Taken together, transaction fees + advertising expenses, it’s easy for an investigator to argue that the price of being Amazon’s customer as a third-party vendor continues to increase year over year, but not for Amazon’s own, linear products.
Google is no stranger to antitrust probes and the United States government has already done a lot of research into Google’s anti-competitive tactics. While the DOJ has not signaled which aspect of Google’s business it will probe (and it could be more than one), Google’s firmest monopolistic grip is arguably its squeeze on search.
Google search is a platform that connects web publishers with internet browsers. Part of that connection includes Google’s page rank algorithm which determines the order in which a website is displayed for a user’s search results. However, because websites don’t pay Google to be included in Google’s search results, it’s more difficult to lay out in legal terms the business relationship between Google and web page creators.
Two of the most famous examples of page rank abuse are Yelp and TripAdvisor: niche search providers that once dominated restaurant and travel search. Both websites were disadvantaged by Google when it changed its search algorithm to make its own local content the #1 spot. In 2011, Yelp filed an antitrust complaint against Google and testified before the Senate alleging that Google copied Yelp’s content in addition to unfairly manipulating the search results. Troubling for Google, the FTC already investigated this in 2015 and can hand over its findings to the DOJ, creating an extensive record of Google’s search manipulation practices.

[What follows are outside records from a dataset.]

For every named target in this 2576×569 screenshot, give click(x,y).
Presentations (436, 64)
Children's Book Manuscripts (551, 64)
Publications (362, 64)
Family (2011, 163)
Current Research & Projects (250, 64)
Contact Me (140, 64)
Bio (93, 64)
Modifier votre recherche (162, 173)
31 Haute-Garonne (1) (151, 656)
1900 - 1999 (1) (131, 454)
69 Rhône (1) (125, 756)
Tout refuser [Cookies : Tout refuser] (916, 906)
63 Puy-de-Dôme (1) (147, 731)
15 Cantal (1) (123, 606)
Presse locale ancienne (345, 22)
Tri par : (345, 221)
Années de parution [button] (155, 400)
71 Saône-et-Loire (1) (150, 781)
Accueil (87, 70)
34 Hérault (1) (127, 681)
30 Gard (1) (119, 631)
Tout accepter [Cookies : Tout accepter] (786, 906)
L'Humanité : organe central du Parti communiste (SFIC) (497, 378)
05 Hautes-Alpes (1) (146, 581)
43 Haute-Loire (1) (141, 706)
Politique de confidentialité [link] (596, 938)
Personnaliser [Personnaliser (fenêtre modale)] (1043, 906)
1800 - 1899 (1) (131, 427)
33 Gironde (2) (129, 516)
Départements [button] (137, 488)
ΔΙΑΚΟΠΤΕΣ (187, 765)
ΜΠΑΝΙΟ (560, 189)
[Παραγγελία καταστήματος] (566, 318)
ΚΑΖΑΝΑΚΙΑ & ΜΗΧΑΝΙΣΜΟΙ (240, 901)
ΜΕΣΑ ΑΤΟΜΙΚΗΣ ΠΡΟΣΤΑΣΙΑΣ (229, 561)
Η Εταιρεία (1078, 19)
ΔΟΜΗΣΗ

Like Amazon, Google’s alleged abuse of the page rank algorithm forces websites to buy advertising on Google to continue to appear at the top of the search page.
Lastly, YouTube is the most clear cut from a legal standpoint. YouTube charges a fee of 45% on creators who make ad revenue on the platform. To YouTube’s credit, they haven’t increased this fee so they haven’t violated antitrust law in the sense of raising prices on the customer. Instead, YouTube is under fire for its “demonetization policies” where creators with millions of followers are stripped from earning any revenue at all for violating YouTube’s policies, which change every few months. There are countless creators, on both ends of the political spectrum, who are very vocal about how YouTube enforces its policies and disagree with YouTube’s role as sole policy creator and enforcer. This is another example where the FTC could add oversight and create rules that regulate when a creator can be demonetized or not.
It’s unlikely that Amazon or Google will be broken up as a result of these probes. There are many regulations that could be put in place to address these anti-competitive practices. For example, Google could be forced to adhere to a core set of rules with its own products that prohibits it from manipulating search results. Greater transparency into how Amazon operates on its own marketplace could empower third-party sellers to bring forth anti-competitive cases.
Regardless of how the DOJ and FTC proceed with these cases, don’t expect this to be quick. Microsoft’s antitrust case in the 1990s and early 2000s took 12 years from the launch of the FTC’s investigation to the settlement approved by the court in 2002. As a result of that lengthy probe, Microsoft adjusted many of its monopolistic practices and in the future was more cautious before deploying aggressive, anti-competitive practices. Ultimately, Microsoft wasn’t broken up (just barely), but the FTC still changed Microsoft’s behavior and extracted a settlement. Today, Microsoft has a valuation of over $1 trillion.